The notes have an initial conversion price of approximately $73.07 per ordinary share, representing a 32.5% premium over the $55.15 closing price on May 11, 2026. The conversion rate is set at 13.6848 ordinary shares per $1,000 principal amount of notes.
IREN granted initial purchasers an option to purchase up to an additional $400 million principal amount of notes within 13 days of issuance. The company estimates net proceeds of approximately $2.57 billion, or $2.96 billion if the option is fully exercised, after deducting discounts and expenses.
The company will use approximately $174.5 million of proceeds to fund capped call transactions with a cap price of $110.30 per share, representing a 100% premium over the May 11 closing price. The remaining proceeds will be used for general corporate purposes and working capital.
The notes will mature on December 1, 2033, with interest payable semi-annually. Noteholders may convert their notes under certain conditions before September 1, 2033, and at any time thereafter until maturity.
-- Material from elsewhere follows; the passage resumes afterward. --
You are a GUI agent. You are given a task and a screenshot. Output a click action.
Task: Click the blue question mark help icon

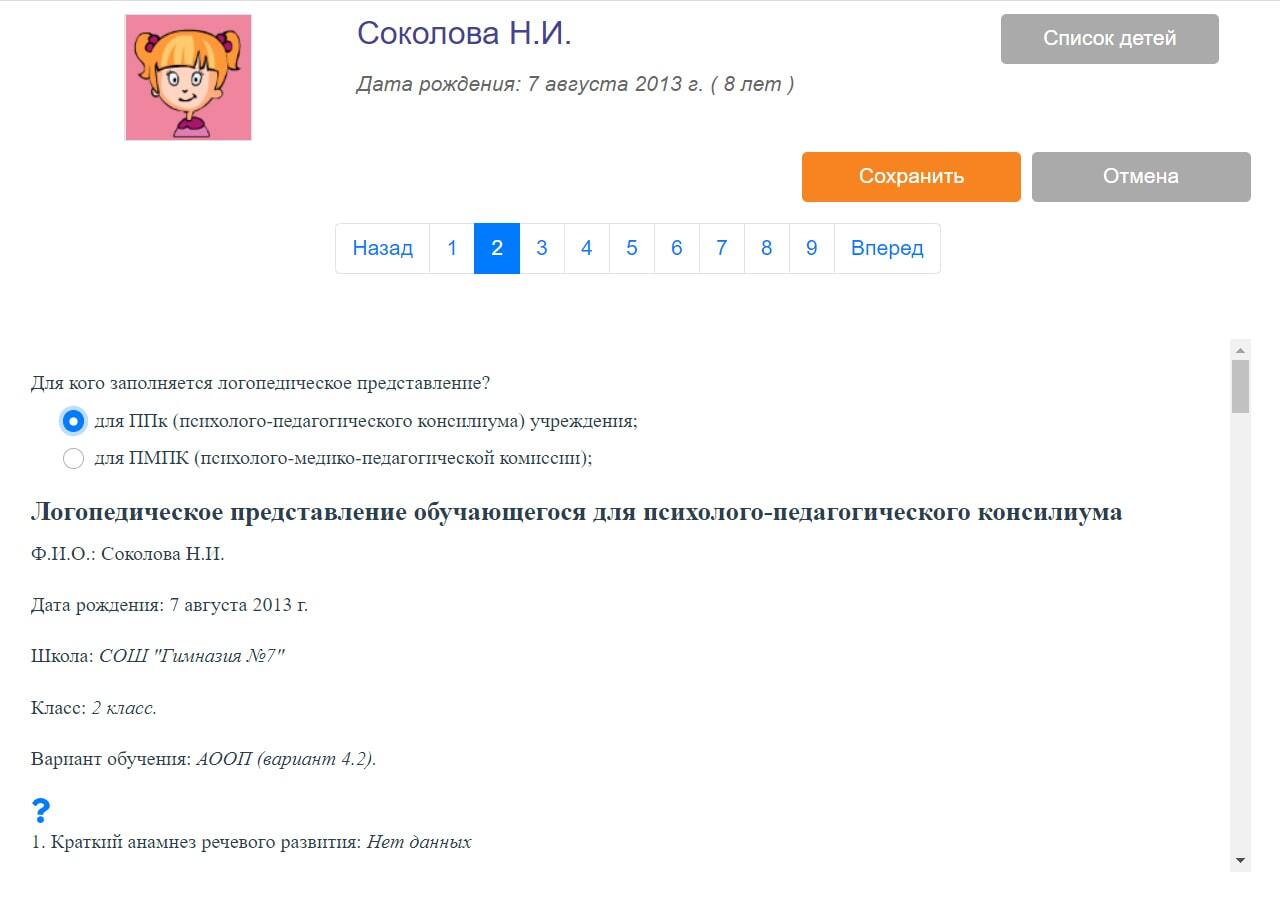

IREN may redeem the notes starting June 6, 2030, under specific conditions.
In connection with the offering, IREN terminated a portion of existing capped call transactions related to its 2029 convertible notes. The issuance is scheduled to settle on May 14, 2026, subject to customary closing conditions.
IREN describes itself as a vertically integrated AI cloud provider operating data centers and GPU clusters across North America, Europe and Asia-Pacific regions.